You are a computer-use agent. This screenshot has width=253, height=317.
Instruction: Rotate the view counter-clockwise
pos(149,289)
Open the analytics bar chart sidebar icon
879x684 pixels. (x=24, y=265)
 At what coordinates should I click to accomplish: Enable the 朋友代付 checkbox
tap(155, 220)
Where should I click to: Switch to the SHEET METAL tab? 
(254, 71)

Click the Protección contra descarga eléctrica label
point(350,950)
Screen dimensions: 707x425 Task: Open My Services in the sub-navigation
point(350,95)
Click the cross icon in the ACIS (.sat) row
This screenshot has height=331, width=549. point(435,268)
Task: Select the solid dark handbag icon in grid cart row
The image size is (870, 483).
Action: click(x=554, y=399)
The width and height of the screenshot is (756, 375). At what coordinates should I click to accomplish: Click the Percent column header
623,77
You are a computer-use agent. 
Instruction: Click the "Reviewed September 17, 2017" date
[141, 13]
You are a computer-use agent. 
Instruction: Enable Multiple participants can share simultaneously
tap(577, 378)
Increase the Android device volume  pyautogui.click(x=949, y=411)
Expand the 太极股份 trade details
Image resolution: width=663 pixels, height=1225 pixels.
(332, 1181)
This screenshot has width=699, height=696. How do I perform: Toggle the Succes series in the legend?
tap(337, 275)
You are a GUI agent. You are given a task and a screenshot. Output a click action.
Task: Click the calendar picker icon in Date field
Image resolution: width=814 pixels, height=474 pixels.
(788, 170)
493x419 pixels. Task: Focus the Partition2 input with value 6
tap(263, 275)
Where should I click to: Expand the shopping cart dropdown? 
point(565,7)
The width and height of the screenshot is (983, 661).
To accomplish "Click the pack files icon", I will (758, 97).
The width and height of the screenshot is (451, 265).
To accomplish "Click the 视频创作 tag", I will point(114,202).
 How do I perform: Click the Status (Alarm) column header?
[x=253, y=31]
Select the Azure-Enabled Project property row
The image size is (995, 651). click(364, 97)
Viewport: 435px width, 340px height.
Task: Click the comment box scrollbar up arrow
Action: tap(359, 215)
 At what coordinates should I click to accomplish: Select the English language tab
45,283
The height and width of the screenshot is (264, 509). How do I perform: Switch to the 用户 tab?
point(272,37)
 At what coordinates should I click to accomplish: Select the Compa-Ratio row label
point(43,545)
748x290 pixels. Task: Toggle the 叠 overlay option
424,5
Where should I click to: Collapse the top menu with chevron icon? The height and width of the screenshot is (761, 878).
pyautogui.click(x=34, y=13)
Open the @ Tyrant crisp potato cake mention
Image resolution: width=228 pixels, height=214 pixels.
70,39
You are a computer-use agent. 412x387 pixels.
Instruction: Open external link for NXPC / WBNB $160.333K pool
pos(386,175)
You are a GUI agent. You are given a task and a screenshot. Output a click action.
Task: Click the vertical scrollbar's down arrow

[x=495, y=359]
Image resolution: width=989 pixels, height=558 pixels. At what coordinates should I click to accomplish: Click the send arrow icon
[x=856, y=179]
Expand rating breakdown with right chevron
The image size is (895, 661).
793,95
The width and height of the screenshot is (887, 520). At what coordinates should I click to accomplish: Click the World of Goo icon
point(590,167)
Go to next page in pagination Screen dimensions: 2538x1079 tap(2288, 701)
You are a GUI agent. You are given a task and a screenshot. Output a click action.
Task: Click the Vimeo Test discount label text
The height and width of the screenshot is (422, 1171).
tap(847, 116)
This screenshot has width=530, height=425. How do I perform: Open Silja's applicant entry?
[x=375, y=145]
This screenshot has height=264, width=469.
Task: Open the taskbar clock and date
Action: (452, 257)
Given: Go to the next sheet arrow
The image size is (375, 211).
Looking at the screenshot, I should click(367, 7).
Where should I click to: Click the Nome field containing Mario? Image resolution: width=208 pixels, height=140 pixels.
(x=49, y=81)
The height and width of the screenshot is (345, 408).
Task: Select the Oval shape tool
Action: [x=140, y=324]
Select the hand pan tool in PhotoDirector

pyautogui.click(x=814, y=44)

= = = = =

The lines above that hold the string "computer" are to be located and copied.

**Output for this task**
You are a computer-use agent. This screenshot has width=253, height=317.
You are a computer-use agent. 
You are a computer-use agent. 
You are a computer-use agent. 412x387 pixels.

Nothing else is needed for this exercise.